Prior to the collection of bilary secretion, animals were fasted for 12 hours to get rid of any fecal matter in the stomach. This was followed by intraperitoneal injection of 25% urethane at a dose of 6 ml per kg body weight of the animal. The animals were then laid on the dissecting board, an incision was made on the neck to expose the trachea for tracheal cannulation, and this was to allow for clear airways. The stomach was opened along the linea alba to prevent bleeding. A laparotomy was performed and the liver lobes deflected antero-laterally to expose the common bile duct. The common bile duct was then cannulated with a portex cannula (internal diameter of 0.05 mm). The quantity of bile collected after 3 hour was then measured and the flow rate calculated. The bile was then analyzed for electrolytes, bilirubin and cholesterol levels.

Biochemical assay

Sodium and potassium concentrations in bile were determined by flame photometry method using a corning flame photometer (M/N 41ºC). The bile was sprayed into a non-luminous gas flame which became colored by the characteristic emission of metallic ions in the sample. The wavelength of the metal 598 nm and 767 nm for sodium and potassium respectively were selected by a light prism system and allowed to fall on a photosensitive detection system. The amount of light emitted is dependent on the concentration of metallic ion present by comparing the amount of light emitted from the sample with that from the standard solution. The amounts of sodium and potassium were determined following standard procedure. The chloride ion concentration was determined by ion selective electrode while the bicarbonate ion concentration was by the titration method using neutral red indicator. Bilirubin was determined using the van den Derg diazo reaction as described by Obembe et al. [18] following the manufacturer’s instruction. This involved treatment of bile with diazotized sulphanilic acid and the red azobilirubin complex formed at an acid pH is estimated quantitatively in the spectrophotometer at 540 nm. The total serum cholesterol was estimated by the method Allain et al. [19] and later Obembe et al. [18] using a Dialab kit and absorbance was red at 546 nm. This involves the process whereby free cholesterol and cholesterol ester are released from lipoproteins by the action of surfactant. Then both existing free cholesterol and cholesterol released from its ester by cholesterol-ester hydrolase are oxidized by cholesterol oxidase. The resulting hydrogen peroxide reacts in the presence of peroxidase with the chromogen system 4-amine antipyrenes phenol to produce a red color compound.

Statistical analysis

All results are presented as mean ± standard error of mean. The data were analyzed using the Student’s t-test (paired) and p<0.05 was considered statistically significant.

Results

Biliary secretion

Figure 1, the rate of biliary secretion in the control and NVP -treated groups were (0.62 ± 0.04 liter/h) and (0.47 ± 0.04 liter/h). The biliary secretion in the NVP-treated group was significantly lower (p<0.05) when compared to control.

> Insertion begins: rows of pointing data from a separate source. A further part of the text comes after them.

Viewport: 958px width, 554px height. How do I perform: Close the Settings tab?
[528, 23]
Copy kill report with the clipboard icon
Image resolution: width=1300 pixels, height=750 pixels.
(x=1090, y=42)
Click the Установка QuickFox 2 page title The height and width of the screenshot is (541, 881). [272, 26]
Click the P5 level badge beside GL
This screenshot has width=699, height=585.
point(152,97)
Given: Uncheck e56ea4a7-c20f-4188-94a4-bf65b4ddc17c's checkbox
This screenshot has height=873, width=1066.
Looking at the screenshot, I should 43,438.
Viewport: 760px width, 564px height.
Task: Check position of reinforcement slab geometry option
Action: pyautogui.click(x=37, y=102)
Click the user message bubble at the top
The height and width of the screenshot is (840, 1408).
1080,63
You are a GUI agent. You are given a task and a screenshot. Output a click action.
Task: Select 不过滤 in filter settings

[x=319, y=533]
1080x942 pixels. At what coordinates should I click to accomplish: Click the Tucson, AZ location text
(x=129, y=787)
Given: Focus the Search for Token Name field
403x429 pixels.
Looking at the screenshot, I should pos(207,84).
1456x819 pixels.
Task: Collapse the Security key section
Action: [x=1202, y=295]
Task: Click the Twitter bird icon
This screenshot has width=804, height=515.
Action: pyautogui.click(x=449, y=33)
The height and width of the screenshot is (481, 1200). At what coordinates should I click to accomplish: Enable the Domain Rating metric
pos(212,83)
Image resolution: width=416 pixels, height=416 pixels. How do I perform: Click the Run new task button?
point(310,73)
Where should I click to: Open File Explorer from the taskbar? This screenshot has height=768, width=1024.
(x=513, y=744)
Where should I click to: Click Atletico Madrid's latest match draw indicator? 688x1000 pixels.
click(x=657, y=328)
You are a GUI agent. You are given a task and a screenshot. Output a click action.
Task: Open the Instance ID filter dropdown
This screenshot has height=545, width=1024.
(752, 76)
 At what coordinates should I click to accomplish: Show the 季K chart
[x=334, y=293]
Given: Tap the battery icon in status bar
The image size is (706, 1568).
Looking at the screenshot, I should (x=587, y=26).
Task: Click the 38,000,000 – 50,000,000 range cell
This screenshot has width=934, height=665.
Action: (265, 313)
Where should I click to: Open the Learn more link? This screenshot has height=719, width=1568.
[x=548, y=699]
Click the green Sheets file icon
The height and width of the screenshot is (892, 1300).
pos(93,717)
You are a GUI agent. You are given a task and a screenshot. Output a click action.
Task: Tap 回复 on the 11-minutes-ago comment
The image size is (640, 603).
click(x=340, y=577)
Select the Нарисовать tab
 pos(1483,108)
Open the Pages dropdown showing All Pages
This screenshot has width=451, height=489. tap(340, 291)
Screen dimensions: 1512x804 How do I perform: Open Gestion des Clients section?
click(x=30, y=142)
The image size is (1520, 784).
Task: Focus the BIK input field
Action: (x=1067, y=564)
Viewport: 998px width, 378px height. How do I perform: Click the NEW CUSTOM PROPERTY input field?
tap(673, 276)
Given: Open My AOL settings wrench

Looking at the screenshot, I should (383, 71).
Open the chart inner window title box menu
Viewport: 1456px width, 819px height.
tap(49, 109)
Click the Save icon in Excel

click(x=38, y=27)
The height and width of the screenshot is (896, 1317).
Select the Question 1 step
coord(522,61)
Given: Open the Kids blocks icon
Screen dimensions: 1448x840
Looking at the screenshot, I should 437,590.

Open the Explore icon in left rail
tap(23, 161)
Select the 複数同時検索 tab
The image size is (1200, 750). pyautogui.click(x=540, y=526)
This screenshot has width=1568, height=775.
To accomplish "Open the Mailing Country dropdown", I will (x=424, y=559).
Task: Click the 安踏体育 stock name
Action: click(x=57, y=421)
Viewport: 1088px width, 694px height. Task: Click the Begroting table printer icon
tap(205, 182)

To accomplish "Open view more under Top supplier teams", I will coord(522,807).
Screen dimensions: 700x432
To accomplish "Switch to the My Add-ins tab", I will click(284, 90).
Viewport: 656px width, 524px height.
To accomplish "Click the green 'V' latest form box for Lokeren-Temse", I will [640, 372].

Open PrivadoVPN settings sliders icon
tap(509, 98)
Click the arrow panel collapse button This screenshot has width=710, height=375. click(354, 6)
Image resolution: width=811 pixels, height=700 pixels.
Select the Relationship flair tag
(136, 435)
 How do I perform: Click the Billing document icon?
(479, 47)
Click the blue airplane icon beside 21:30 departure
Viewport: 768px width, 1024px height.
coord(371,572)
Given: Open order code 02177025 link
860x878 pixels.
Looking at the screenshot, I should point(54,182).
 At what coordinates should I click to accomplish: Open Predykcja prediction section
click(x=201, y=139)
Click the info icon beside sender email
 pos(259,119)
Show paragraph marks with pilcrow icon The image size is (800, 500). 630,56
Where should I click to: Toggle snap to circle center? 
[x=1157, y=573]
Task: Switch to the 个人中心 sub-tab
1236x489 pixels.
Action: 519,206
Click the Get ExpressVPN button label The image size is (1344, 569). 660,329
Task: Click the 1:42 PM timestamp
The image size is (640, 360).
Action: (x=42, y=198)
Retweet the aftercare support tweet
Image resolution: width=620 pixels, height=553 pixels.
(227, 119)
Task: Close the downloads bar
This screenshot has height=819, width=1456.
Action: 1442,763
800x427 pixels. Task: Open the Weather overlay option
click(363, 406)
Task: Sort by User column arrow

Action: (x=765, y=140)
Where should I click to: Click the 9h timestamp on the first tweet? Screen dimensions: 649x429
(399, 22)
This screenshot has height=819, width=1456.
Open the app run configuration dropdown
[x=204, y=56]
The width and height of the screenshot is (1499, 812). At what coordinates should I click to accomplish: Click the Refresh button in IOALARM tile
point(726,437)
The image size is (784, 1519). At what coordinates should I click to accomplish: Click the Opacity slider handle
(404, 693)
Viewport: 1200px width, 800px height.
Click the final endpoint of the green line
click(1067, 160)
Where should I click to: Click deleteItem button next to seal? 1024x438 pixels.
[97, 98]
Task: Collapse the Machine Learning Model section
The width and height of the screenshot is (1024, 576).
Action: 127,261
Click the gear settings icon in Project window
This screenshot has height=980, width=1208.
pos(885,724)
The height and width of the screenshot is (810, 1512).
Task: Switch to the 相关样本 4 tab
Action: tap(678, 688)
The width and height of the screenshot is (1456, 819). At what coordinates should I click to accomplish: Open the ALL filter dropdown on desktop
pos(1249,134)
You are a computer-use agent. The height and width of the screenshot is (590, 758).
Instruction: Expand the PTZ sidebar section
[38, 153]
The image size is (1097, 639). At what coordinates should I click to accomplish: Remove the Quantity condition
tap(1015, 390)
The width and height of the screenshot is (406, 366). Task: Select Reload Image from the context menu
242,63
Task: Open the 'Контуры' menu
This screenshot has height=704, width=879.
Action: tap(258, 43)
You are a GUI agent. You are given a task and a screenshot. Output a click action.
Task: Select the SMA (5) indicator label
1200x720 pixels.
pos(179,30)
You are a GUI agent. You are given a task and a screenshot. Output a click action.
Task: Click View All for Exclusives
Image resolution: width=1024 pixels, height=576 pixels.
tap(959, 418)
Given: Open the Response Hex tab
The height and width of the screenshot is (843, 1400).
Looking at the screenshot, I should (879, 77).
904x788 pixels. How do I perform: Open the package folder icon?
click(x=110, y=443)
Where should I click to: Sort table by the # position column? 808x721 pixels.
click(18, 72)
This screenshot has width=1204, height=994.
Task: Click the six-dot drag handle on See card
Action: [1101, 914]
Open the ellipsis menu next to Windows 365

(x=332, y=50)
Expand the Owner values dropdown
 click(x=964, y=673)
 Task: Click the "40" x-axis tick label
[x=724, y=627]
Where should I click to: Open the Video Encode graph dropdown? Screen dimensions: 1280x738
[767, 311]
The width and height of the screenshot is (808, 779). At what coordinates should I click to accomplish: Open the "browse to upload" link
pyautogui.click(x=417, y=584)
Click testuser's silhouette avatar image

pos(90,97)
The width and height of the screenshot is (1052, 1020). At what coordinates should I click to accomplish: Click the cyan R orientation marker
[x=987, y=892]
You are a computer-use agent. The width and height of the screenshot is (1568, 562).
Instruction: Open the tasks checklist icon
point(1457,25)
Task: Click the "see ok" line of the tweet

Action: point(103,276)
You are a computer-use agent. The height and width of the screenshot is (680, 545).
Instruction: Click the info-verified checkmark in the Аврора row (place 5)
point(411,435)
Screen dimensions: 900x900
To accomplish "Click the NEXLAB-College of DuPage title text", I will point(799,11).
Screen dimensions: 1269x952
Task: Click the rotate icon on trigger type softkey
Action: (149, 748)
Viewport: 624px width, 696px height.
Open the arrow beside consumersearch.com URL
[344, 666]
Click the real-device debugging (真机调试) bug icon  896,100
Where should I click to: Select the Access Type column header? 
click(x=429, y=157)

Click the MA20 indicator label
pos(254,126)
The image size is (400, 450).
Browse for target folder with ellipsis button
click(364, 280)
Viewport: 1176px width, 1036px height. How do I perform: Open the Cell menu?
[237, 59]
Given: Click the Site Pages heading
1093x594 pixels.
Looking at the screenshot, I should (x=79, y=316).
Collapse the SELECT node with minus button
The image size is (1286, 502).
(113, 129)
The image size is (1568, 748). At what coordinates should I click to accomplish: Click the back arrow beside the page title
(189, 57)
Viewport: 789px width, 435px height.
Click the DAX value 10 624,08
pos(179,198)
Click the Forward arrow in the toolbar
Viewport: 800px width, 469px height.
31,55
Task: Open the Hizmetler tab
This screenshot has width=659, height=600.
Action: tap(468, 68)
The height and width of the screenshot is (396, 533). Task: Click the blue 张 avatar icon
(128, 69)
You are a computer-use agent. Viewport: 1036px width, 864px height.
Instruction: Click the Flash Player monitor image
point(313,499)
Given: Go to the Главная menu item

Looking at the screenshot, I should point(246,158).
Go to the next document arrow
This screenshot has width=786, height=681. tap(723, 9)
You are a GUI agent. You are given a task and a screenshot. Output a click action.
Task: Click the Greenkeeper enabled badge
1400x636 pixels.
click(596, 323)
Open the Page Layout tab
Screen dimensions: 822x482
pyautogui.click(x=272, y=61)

antivirals-antiretrovirals-comparison-biliary

Figure 1: Comparison of biliary secretion in control and NVP- treated groups. Values are men ± SEM, n = 10. *P<0.05.

Total cholesterol

Table 1, mean values for total cholesterol in control and NVPtreated groups was (0.78 ± 0.02 mmol/L) and 1.06 ± 0.05 mmol/L. Result shows significant increase (p<0.001) in the NVP -treated rats as compared to control.

  Control NVP-treated
Na+ 140.4 ± 0.49 138.2 ± 0.33**
Cl- 86.8 ± 0.68 85.2 ± 0.33***
K++ 4.56 ± 0.05 5.04 ± 0.05*
HCO3- 19.6 ± 2.01 26.6 ± 0.27**
Total cholesterol 0.78 ± 0.02 1.06 ± 0.06***
Total bilirubin 9.98 ± 0.77 13.96 ± 0.75***
Conjugated bilirubin 4.86 ± 0.75 6.16 ± 0.61NS
Unconjugated bilirubin 5.12 ± 0.38 7.8 ± 0.48***

Table 1: Summary of the effect of nevirapine administration on Bile Electrolyte Concentration; Total cholesterol mmol/L; Total bilirubin μmol/L; Conjugated bilirubin μmol/L and Unconjugated bilirubin μmol/L in albino Wistar rats.

Total bilirubin

As shown in Table 1, mean values for total bilirubin in control and NVP-treated groups was (9.98 ± 0.75 μmol/L) and (13.96 ± 0.77 μmol/L). Result shows significant increase (p<0.001) in the NVPtreated group as compared to control.

Conjugated bilirubin

Mean values for conjugated bilirubin in control and NVP-treated groups was (4.86 ± 0.74 μmmol/L) and (6.16 ± 0.61 μmmol/L) ,Table 1. Result shows increase in conjugated bilirubin in the NVP-treated group (though not statistically significant) as compared to control.

Unconjugated bilirubin

Mean values for unconjugated bilirubin in control and NVP-treated groups was (5.12 ± 0.38 μmol/L) and (7.8 ± 0.48 μmol/L) Result shows significant increase (p<0.001) in the NVP -treated rats as compared to control (Table 1).

Bile composition

As shown in Table 1 above, mean values for serum sodium and chloride ions for control group was (140.4 ± 0.49 mmol/L) and (86.8 ± 0.05 mmol/L). Mean values for serum sodium and chloride ions for NVP-treated group were (138.2 ± 0.33 mmol/L) and (85.2 ± 0.33 mmol/L). Result show significant decreases (p<0.01 and p<0.001) in biliary electrolytes in the NVP-treated group as compared to control.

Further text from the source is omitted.